As the group struggled to regain their composure and unravel what had just transpired, a loud squealing ripped the air. The portcullis guarding the castle entrance on the far end of the causeway was grinding slowly open. From the darkness of the tunnel beyond emerged a grotesque spectacle. Some two dozen skeletal soldiers clad in plate armor and armed with longswords marched onto the bridge in rigid formation. In their midst rode a lone horseman.
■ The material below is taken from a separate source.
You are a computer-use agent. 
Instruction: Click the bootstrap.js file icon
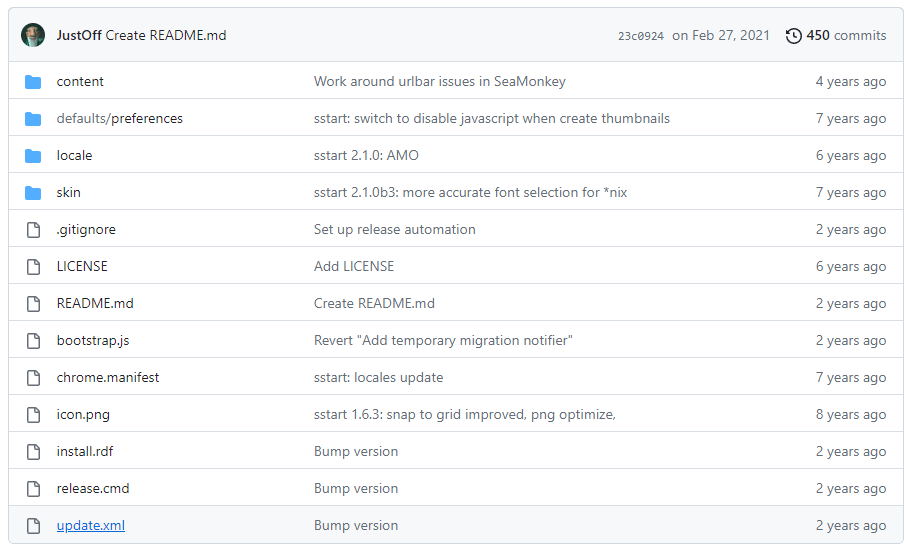33,341
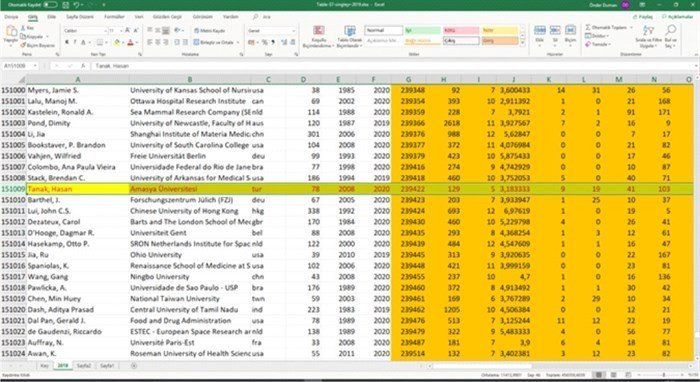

He was clad in plate mail as well, and he bore a lance at least twelve feet in length. His mount was horrifying…the bony remnants of horse with shreds of flesh still clinging to it in places. Shining silver barding covered it, and red eyes gleamed from within their dark sockets. When it snorted, smoke and fire erupted from its nostrils. The rider lifted his visor, and a grinning skull peered out. He nodded once, then dipped the lance and urged his mount forward. As he did so, the foot soldiers parted before him.

“Stand back ladies and gentlemen,” O’Reginald smirked as he shook out his sleeves. “I got this!”
The sorcerer went through a flashy show of casting his spell, but when he finally released it, the result was accordingly spectacular. A huge ball of fire erupted in the middle of the span, engulfing the entire horde. When the flames cleared, all that remained of the foot soldiers were piles of charred bones with only four individuals still on their feet. As for the knight, he and his mount appeared unscathed, and he seemed unconcerned with the fate of his troops. Instead, he spurred his steed into a full gallop, lowering his lance and visor as he came. Ratbone quickly shoved O’Reginald behind him and stepped to the fore of the group. He braced himself, confident that his feral form and size could withstand the brunt of any blow. When it came, however, the druid discovered he’d grossly underestimated his foe. The point of the lance completely impaled him, going through his chest and exploding out his back. Had it not been for the fact that his shapeshifting ability allowed him to literally move the position of his vital organs, he would likely have been mortally wounded by the assault. Despite that, the pain was overwhelming and he crumpled to one knee, clutching at the weapon buried inside him. He waited for the coup de grace to come, but to his utter amazement, Asyra stepped to his side, her chains spinning and snapping. She flung them towards the rider’s bony mount, the spikes ripping into the beast, causing it to rear back and away from Ratbone. That was the chance he needed. Suppressing his agony, he surged to his feet and launched himself at the skeletal knight. The rider released the lance and grabbed for his sword, but he was a fraction of a second too slow. The druid tore into him like a force of nature, literally ripping him to pieces. A moment later, a volley of flashing arrows left Raelak’s bow and impaled the nightmare, driving it over the edge of the bridge. By the time the four foot soldiers had closed the remaining distance, Laori and Asyra were ready for them, and the two chain fighters made quick work of the undead fodder.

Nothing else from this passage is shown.